December 19, 2023

Indian women in their 30s are embracing egg freezing, preserving fertility: What’s the process, cost and success rate?

Experts tell you about the must-knows of egg retrieval and how they help women become mothers without the pressure of career breaks and relationship status.

The process be done in a certified lab as that alone determines the efficacy of the eggs when they are thawed for fertilisation and the resultant embryos implanted in the uterus.

Thirty-five-year-old Prerna Sehgal* is a single mother of two. When she’s done keeping up with her busy hospital administration job in south Delhi, she has her hands full with her two pesky kids born two years apart. She had always wanted to be a mother but didn’t find a stable partner who would agree to take up parenting responsibilities. So she froze her eggs or oocytes when she was 28. “My doctor told me a single round of harvesting my eggs at their peak condition was good enough to last forever and could be used in batches. Technology helped me realise that motherhood is solely the woman’s choice and reproductive function is no longer dependent on her relationship status,” she says.

Prerna’s partner agreed to donate his sperm and bank it, though he wasn’t ready to commit to the relationship or become a father. So at 31, she went ahead and had a baby as a single mother. She had her second child two years later. “I wish every girl realises the power of their choice and invests wisely in freezing their eggs by their late 20s, secure in the knowledge that they can become mothers when they are ready, with or without their partners, and not worry about halting their careers. Freezing is about future-proofing your babies and their right to be born healthy,” she says.

● EXERCISE INSTRUCTIONS
(A) Restate the article on egg freezing starting with "December 19, 2023" and going on through "and relationship status.", putting "oocyte cryopreservation" in place of "egg freezing".
(B) According to the article on egg freezing, why must the process be done in a certified lab?

● EXTRACTED MATERIAL

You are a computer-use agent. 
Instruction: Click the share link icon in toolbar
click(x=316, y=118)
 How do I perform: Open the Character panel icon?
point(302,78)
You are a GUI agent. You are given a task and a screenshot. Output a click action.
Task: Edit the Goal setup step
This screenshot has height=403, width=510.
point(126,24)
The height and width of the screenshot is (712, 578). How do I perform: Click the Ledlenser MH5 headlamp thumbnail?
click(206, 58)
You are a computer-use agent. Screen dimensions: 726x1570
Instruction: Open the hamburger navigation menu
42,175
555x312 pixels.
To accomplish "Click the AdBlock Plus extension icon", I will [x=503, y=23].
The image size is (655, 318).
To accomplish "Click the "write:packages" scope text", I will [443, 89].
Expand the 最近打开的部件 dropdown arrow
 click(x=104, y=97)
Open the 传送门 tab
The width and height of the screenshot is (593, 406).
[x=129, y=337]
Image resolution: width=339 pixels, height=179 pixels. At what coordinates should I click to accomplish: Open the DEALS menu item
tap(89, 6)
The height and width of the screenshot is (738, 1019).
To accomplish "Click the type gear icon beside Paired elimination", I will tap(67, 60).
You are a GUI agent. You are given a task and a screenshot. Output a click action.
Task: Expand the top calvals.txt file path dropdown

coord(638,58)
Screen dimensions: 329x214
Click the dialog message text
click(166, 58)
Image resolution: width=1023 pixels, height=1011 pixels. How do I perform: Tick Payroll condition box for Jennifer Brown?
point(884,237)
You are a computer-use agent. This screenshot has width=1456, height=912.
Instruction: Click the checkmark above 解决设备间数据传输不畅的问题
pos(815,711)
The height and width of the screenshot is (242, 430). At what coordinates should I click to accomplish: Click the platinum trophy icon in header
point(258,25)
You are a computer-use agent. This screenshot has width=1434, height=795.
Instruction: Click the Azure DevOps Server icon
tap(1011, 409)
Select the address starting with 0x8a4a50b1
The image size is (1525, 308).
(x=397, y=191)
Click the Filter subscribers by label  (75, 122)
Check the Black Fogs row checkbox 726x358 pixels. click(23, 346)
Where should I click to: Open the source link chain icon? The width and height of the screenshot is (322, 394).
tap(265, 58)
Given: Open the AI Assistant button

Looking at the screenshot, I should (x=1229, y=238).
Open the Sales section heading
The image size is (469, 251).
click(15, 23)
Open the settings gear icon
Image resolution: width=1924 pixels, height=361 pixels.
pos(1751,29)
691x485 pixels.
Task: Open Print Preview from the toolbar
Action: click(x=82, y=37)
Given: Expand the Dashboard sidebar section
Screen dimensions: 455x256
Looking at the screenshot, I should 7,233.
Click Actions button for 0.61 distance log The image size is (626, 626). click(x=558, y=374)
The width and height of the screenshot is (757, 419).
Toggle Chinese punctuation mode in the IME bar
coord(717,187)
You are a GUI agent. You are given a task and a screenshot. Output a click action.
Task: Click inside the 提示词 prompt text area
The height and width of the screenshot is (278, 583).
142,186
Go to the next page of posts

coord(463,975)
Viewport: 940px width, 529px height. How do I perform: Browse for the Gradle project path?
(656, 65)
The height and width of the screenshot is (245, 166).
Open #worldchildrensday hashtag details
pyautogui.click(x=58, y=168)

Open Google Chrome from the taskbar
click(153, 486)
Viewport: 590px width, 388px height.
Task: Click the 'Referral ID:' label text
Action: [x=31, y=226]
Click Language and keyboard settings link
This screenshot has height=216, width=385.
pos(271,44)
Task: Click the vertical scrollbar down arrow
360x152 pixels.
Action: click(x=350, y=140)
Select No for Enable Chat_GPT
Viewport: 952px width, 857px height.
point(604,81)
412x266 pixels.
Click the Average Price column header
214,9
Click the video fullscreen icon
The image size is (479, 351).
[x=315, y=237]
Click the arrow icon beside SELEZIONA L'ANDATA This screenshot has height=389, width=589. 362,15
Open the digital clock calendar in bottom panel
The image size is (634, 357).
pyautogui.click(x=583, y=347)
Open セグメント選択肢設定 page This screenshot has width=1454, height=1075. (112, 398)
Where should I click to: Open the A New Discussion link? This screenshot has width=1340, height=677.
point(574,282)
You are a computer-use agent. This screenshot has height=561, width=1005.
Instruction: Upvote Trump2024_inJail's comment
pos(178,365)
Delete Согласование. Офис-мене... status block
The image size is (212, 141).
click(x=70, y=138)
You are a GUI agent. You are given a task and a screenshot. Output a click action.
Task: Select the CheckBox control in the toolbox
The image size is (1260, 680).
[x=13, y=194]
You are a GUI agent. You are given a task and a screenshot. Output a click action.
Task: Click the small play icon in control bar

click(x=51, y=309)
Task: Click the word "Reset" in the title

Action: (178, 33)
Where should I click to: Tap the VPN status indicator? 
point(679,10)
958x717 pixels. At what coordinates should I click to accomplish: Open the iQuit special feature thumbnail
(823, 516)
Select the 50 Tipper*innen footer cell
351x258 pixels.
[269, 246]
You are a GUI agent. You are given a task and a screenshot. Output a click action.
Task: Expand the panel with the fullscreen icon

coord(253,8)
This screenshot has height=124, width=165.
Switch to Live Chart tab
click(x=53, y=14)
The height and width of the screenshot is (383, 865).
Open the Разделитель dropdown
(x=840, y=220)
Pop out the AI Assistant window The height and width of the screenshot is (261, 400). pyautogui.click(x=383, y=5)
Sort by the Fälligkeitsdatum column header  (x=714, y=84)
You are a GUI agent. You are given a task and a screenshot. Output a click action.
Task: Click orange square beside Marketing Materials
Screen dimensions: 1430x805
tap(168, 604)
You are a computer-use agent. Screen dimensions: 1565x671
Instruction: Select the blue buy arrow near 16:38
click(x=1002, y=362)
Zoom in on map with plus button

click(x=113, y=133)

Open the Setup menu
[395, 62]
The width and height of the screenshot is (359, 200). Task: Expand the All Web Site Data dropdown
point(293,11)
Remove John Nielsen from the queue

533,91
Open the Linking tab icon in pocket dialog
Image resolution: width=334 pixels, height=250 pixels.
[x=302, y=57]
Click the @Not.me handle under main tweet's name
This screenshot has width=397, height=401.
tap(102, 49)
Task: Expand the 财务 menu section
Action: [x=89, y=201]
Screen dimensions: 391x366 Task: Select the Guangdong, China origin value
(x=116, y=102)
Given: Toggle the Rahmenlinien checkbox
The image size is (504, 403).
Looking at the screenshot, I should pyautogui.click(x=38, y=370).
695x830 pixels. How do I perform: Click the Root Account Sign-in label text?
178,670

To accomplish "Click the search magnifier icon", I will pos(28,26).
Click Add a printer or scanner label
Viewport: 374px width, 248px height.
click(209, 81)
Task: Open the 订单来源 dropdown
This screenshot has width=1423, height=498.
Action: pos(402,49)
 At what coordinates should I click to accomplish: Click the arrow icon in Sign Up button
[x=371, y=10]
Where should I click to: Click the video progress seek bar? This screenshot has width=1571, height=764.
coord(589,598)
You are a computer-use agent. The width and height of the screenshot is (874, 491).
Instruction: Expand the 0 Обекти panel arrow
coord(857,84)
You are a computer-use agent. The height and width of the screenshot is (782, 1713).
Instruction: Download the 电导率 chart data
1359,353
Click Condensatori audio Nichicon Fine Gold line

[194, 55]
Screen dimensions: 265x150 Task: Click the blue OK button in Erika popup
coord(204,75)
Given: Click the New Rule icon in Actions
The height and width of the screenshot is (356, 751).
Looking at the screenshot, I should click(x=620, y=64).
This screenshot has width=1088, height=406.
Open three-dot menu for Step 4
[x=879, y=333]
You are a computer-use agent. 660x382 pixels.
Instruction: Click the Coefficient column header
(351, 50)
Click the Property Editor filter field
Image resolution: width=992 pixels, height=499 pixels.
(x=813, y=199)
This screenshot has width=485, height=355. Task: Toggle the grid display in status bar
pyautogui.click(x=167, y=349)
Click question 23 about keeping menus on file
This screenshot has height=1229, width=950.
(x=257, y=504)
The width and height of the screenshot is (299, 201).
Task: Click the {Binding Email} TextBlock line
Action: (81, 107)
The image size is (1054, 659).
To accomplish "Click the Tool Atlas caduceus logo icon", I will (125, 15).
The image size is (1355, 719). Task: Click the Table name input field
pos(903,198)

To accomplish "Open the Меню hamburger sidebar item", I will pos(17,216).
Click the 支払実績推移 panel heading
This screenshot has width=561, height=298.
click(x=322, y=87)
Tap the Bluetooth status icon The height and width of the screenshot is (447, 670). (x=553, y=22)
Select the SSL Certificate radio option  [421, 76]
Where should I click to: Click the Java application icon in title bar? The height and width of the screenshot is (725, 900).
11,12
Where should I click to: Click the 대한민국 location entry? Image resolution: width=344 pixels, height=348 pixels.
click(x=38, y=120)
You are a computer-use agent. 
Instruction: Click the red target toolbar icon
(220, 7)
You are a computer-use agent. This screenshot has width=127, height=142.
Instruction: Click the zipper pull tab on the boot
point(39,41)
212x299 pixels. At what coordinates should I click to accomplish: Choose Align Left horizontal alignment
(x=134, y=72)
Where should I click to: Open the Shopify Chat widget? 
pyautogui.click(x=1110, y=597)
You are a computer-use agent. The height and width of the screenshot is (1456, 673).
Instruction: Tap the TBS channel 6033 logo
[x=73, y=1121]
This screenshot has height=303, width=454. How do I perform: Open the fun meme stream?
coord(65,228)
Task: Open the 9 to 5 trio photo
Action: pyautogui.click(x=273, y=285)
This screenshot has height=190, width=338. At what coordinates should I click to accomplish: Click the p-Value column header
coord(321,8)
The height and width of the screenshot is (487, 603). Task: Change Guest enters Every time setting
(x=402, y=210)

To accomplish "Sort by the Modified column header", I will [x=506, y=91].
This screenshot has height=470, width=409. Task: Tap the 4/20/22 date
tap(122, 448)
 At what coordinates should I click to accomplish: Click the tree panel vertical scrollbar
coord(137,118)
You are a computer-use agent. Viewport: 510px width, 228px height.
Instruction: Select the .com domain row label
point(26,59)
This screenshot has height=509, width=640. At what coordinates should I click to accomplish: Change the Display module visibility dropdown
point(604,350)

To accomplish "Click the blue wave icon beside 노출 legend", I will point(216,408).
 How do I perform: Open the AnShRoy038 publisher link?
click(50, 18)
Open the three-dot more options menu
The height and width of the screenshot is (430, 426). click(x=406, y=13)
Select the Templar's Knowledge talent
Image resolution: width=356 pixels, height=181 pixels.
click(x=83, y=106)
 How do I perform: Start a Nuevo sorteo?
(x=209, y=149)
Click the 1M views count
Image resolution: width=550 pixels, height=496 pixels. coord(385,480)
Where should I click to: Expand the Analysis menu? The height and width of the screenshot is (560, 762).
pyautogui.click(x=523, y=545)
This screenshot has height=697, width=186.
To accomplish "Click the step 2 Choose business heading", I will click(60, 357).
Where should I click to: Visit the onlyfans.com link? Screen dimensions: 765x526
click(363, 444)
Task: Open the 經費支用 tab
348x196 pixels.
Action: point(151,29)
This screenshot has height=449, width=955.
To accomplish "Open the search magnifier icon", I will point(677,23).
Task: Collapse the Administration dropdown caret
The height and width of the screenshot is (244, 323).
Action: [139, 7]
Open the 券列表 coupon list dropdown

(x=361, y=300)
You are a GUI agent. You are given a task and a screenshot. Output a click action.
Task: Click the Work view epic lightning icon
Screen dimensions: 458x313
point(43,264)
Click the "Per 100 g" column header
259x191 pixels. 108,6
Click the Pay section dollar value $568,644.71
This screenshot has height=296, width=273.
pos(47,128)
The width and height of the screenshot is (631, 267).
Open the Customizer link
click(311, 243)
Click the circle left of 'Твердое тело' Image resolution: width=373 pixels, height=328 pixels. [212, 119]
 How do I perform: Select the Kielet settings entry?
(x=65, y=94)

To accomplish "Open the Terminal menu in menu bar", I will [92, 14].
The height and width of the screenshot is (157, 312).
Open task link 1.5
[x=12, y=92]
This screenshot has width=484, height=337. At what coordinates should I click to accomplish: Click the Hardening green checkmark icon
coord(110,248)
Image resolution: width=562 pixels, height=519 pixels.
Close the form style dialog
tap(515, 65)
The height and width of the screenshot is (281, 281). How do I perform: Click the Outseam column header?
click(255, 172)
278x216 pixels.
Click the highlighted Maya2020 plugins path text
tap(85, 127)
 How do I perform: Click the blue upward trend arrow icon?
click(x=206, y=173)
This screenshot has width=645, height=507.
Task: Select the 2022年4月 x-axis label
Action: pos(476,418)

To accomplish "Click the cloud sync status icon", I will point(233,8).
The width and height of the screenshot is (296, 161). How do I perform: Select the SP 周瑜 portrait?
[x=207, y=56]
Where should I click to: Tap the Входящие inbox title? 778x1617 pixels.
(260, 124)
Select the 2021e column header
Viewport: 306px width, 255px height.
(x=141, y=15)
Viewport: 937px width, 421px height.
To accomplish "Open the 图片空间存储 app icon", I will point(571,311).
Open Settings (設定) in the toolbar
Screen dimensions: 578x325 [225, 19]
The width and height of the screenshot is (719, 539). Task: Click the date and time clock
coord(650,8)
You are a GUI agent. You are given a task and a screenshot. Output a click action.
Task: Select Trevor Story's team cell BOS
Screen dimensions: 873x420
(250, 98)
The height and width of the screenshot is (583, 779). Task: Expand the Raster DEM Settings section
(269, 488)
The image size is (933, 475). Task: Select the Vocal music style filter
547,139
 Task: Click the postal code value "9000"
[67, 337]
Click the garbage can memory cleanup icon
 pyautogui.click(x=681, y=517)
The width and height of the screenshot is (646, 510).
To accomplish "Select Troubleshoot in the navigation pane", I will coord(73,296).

● WRITTEN RESPONSES
(A)
December 19, 2023

Indian women in their 30s are embracing oocyte cryopreservation, preserving fertility: What’s the process, cost and success rate?

Experts tell you about the must-knows of egg retrieval and how they help women become mothers without the pressure of career breaks and relationship status.

(B) The lab alone determines how effective the eggs are when they are thawed for fertilization and the resulting embryos are implanted in the uterus.